“Just Another Love Story” is not just another love story. It is from Denmark, it has elements of film noir, and it has an outlandish batch of twists in its final 20 minutes. There is nothing “just another” about it.
We begin with images of our hero and narrator, Jonas (Anders W. Berthelsen), lying on a sidewalk in the rain, apparently dying. He is a crime-scene photographer by trade, with a wife and two kids at home, the very picture of domestic tranquility. He is happy but somewhat unfulfilled – or at least he’s allowed his middle-aged imagination to convince him that he is. In truth, his family loves him and his job is steady. Many men would be envious of his situation.
Jonas witnesses a car accident in which a desperate young woman named Julia (Rebecka Hemse) is critically injured, and something about her makes him want to check on her progress. At the hospital, through a series of events that would be downright zany if the film weren’t so serious, Jonas comes to be mistaken for Julia’s boyfriend Sebastian. Her worried parents and siblings have never met Sebastian, but they are comforted to know that he is being so supportive during this trying time.
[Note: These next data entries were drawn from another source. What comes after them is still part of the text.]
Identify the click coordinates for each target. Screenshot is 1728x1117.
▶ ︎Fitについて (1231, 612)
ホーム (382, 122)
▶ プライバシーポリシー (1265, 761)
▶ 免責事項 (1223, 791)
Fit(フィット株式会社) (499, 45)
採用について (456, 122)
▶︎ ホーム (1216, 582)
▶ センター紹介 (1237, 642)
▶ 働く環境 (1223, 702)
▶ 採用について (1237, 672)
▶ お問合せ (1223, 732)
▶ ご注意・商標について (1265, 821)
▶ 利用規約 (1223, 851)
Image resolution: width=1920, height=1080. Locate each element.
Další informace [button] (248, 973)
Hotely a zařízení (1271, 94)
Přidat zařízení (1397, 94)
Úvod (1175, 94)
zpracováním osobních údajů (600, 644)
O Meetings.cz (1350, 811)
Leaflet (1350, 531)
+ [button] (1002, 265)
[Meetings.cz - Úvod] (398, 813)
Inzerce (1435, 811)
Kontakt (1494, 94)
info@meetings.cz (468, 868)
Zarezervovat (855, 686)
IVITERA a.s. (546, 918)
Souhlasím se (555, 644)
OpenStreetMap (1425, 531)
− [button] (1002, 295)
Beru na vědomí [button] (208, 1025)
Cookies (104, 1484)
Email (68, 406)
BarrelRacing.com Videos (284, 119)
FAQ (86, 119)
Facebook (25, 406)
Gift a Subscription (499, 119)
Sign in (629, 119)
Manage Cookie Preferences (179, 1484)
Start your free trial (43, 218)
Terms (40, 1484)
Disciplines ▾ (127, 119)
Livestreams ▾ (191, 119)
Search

And so the film becomes something of a tender farce. Julia regains consciousness, now nearly blind and mostly amnesia-stricken – which means she can only take Jonas’ word for it that he’s her boyfriend. Quickly realizing that the charade has gone too far, Jonas tries to withdraw from the situation but cannot. He’s in for the long haul now. What’s more, his frequent visits to the hospital have made him start to fall in love with Julia.
The situation is bizarre and improbable, of course, but writer/director Ole Bornedal makes it work by remaining completely committed to it. His visual style is eye-catching, and he employs flashbacks and sidetracks to keep the story interesting. The level of reality is heightened somewhat: It doesn’t really matter that the basic story is strange; what’s important is that the actors play it like they believe it. The cast is uniformly devoted to Bornedal’s weird little world.,
As with all farces and film noirs, the foolish misdeeds of the hero must ultimately be punished. The house of cards has to come down sooner or later. The film goes off the rails then, with crazy, melodramatic twists and a scene of shockingly brutal violence in the last act.
Is it too much? Has the movie stretched our patience too far? My gut reaction is that this is 85 minutes of an enjoyably unusual drama, plus 20 minutes of excess. But on the other hand, it could be that the finale is the only reasonable conclusion to what’s happened so far. Either way, it’s a movie you can sink your teeth into, something a bit different from the norm.